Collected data
+===+

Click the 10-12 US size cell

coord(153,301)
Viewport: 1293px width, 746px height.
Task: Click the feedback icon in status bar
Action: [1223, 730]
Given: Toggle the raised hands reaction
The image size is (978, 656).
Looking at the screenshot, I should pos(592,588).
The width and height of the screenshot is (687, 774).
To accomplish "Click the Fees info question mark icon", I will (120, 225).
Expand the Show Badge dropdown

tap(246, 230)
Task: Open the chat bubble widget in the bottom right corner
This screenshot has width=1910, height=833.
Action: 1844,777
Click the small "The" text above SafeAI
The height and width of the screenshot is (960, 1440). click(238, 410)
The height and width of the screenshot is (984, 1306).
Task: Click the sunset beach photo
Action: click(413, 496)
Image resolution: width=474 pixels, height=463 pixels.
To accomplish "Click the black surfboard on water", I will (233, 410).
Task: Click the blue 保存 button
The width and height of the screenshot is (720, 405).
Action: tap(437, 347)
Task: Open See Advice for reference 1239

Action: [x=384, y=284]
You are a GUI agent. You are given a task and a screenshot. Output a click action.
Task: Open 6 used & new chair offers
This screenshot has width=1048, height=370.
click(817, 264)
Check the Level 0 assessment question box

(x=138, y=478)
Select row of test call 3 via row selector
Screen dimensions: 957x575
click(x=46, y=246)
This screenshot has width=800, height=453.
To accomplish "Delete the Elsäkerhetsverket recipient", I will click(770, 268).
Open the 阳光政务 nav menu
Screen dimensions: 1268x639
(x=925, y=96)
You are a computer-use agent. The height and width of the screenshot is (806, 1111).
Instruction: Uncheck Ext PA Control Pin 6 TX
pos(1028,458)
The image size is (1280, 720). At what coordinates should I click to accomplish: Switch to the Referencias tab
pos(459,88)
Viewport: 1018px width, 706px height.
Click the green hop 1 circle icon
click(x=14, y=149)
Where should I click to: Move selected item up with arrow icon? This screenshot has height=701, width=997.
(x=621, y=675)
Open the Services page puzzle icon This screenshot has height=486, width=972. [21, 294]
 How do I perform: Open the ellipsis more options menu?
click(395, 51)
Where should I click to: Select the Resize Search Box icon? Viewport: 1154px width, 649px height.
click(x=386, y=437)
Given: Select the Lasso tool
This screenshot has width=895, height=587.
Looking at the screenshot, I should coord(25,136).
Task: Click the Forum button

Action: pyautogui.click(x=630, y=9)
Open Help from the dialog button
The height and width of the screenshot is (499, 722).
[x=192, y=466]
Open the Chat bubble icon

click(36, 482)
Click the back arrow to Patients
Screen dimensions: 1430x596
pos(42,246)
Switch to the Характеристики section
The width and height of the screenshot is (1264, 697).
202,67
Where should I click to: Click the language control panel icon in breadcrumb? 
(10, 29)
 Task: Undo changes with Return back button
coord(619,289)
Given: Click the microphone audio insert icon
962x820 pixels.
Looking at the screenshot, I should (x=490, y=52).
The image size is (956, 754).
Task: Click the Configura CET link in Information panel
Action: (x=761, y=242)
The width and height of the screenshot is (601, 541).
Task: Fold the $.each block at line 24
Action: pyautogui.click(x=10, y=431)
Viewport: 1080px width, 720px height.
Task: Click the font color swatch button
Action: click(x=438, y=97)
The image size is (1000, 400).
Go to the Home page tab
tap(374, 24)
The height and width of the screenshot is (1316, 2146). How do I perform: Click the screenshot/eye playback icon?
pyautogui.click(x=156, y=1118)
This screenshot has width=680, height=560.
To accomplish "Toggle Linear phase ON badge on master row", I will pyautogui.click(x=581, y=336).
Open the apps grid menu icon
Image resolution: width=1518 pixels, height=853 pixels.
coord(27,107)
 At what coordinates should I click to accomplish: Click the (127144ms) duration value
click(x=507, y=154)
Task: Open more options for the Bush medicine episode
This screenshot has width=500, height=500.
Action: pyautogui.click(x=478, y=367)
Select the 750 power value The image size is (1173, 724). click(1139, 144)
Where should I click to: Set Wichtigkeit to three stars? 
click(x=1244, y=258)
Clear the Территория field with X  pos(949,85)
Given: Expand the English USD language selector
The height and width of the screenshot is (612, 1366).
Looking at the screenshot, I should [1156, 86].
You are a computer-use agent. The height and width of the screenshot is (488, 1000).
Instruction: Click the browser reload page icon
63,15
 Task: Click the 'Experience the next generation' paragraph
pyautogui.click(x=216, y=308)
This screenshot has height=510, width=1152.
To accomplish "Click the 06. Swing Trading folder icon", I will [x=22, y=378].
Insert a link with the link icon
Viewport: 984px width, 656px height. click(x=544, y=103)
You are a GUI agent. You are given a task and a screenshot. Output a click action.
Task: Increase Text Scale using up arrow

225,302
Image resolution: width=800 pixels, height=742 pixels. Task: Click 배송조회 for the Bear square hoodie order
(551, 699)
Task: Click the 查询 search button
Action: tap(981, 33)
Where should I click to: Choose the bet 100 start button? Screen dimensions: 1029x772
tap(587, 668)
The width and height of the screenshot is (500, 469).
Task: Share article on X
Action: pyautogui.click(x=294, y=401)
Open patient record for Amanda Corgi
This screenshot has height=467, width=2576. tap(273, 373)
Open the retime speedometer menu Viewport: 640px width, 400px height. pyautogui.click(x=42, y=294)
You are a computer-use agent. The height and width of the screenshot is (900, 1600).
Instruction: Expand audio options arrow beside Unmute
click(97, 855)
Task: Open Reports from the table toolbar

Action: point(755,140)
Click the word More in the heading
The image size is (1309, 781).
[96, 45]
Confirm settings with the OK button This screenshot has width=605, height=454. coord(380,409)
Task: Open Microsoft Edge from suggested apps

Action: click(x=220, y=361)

+===+

**Problem description:** Copy out all of the records, keeping every line identical.

**Reply:**
Click the 10-12 US size cell

coord(153,301)
Viewport: 1293px width, 746px height.
Task: Click the feedback icon in status bar
Action: [1223, 730]
Given: Toggle the raised hands reaction
The image size is (978, 656).
Looking at the screenshot, I should pos(592,588).
The width and height of the screenshot is (687, 774).
To accomplish "Click the Fees info question mark icon", I will (120, 225).
Expand the Show Badge dropdown

tap(246, 230)
Task: Open the chat bubble widget in the bottom right corner
This screenshot has width=1910, height=833.
Action: 1844,777
Click the small "The" text above SafeAI
The height and width of the screenshot is (960, 1440). click(238, 410)
The height and width of the screenshot is (984, 1306).
Task: Click the sunset beach photo
Action: click(413, 496)
Image resolution: width=474 pixels, height=463 pixels.
To accomplish "Click the black surfboard on water", I will (233, 410).
Task: Click the blue 保存 button
The width and height of the screenshot is (720, 405).
Action: tap(437, 347)
Task: Open See Advice for reference 1239

Action: [x=384, y=284]
You are a GUI agent. You are given a task and a screenshot. Output a click action.
Task: Open 6 used & new chair offers
This screenshot has width=1048, height=370.
click(817, 264)
Check the Level 0 assessment question box

(x=138, y=478)
Select row of test call 3 via row selector
Screen dimensions: 957x575
click(x=46, y=246)
This screenshot has width=800, height=453.
To accomplish "Delete the Elsäkerhetsverket recipient", I will click(770, 268).
Open the 阳光政务 nav menu
Screen dimensions: 1268x639
(x=925, y=96)
You are a computer-use agent. The height and width of the screenshot is (806, 1111).
Instruction: Uncheck Ext PA Control Pin 6 TX
pos(1028,458)
The image size is (1280, 720). At what coordinates should I click to accomplish: Switch to the Referencias tab
pos(459,88)
Viewport: 1018px width, 706px height.
Click the green hop 1 circle icon
click(x=14, y=149)
Where should I click to: Move selected item up with arrow icon? This screenshot has height=701, width=997.
(x=621, y=675)
Open the Services page puzzle icon This screenshot has height=486, width=972. [21, 294]
 How do I perform: Open the ellipsis more options menu?
click(395, 51)
Where should I click to: Select the Resize Search Box icon? Viewport: 1154px width, 649px height.
click(x=386, y=437)
Given: Select the Lasso tool
This screenshot has width=895, height=587.
Looking at the screenshot, I should coord(25,136).
Task: Click the Forum button

Action: pyautogui.click(x=630, y=9)
Open Help from the dialog button
The height and width of the screenshot is (499, 722).
[x=192, y=466]
Open the Chat bubble icon

click(36, 482)
Click the back arrow to Patients
Screen dimensions: 1430x596
pos(42,246)
Switch to the Характеристики section
The width and height of the screenshot is (1264, 697).
202,67
Where should I click to: Click the language control panel icon in breadcrumb? 
(10, 29)
 Task: Undo changes with Return back button
coord(619,289)
Given: Click the microphone audio insert icon
962x820 pixels.
Looking at the screenshot, I should (x=490, y=52).
The image size is (956, 754).
Task: Click the Configura CET link in Information panel
Action: (x=761, y=242)
The width and height of the screenshot is (601, 541).
Task: Fold the $.each block at line 24
Action: pyautogui.click(x=10, y=431)
Viewport: 1080px width, 720px height.
Task: Click the font color swatch button
Action: click(x=438, y=97)
The image size is (1000, 400).
Go to the Home page tab
tap(374, 24)
The height and width of the screenshot is (1316, 2146). How do I perform: Click the screenshot/eye playback icon?
pyautogui.click(x=156, y=1118)
This screenshot has width=680, height=560.
To accomplish "Toggle Linear phase ON badge on master row", I will pyautogui.click(x=581, y=336).
Open the apps grid menu icon
Image resolution: width=1518 pixels, height=853 pixels.
coord(27,107)
 At what coordinates should I click to accomplish: Click the (127144ms) duration value
click(x=507, y=154)
Task: Open more options for the Bush medicine episode
This screenshot has width=500, height=500.
Action: pyautogui.click(x=478, y=367)
Select the 750 power value The image size is (1173, 724). click(1139, 144)
Where should I click to: Set Wichtigkeit to three stars? 
click(x=1244, y=258)
Clear the Территория field with X  pos(949,85)
Given: Expand the English USD language selector
The height and width of the screenshot is (612, 1366).
Looking at the screenshot, I should [1156, 86].
You are a computer-use agent. The height and width of the screenshot is (488, 1000).
Instruction: Click the browser reload page icon
63,15
 Task: Click the 'Experience the next generation' paragraph
pyautogui.click(x=216, y=308)
This screenshot has height=510, width=1152.
To accomplish "Click the 06. Swing Trading folder icon", I will [x=22, y=378].
Insert a link with the link icon
Viewport: 984px width, 656px height. click(x=544, y=103)
You are a GUI agent. You are given a task and a screenshot. Output a click action.
Task: Increase Text Scale using up arrow

225,302
Image resolution: width=800 pixels, height=742 pixels. Task: Click 배송조회 for the Bear square hoodie order
(551, 699)
Task: Click the 查询 search button
Action: tap(981, 33)
Where should I click to: Choose the bet 100 start button? Screen dimensions: 1029x772
tap(587, 668)
The width and height of the screenshot is (500, 469).
Task: Share article on X
Action: pyautogui.click(x=294, y=401)
Open patient record for Amanda Corgi
This screenshot has height=467, width=2576. tap(273, 373)
Open the retime speedometer menu Viewport: 640px width, 400px height. pyautogui.click(x=42, y=294)
You are a computer-use agent. The height and width of the screenshot is (900, 1600).
Instruction: Expand audio options arrow beside Unmute
click(97, 855)
Task: Open Reports from the table toolbar

Action: point(755,140)
Click the word More in the heading
The image size is (1309, 781).
[96, 45]
Confirm settings with the OK button This screenshot has width=605, height=454. coord(380,409)
Task: Open Microsoft Edge from suggested apps

Action: click(x=220, y=361)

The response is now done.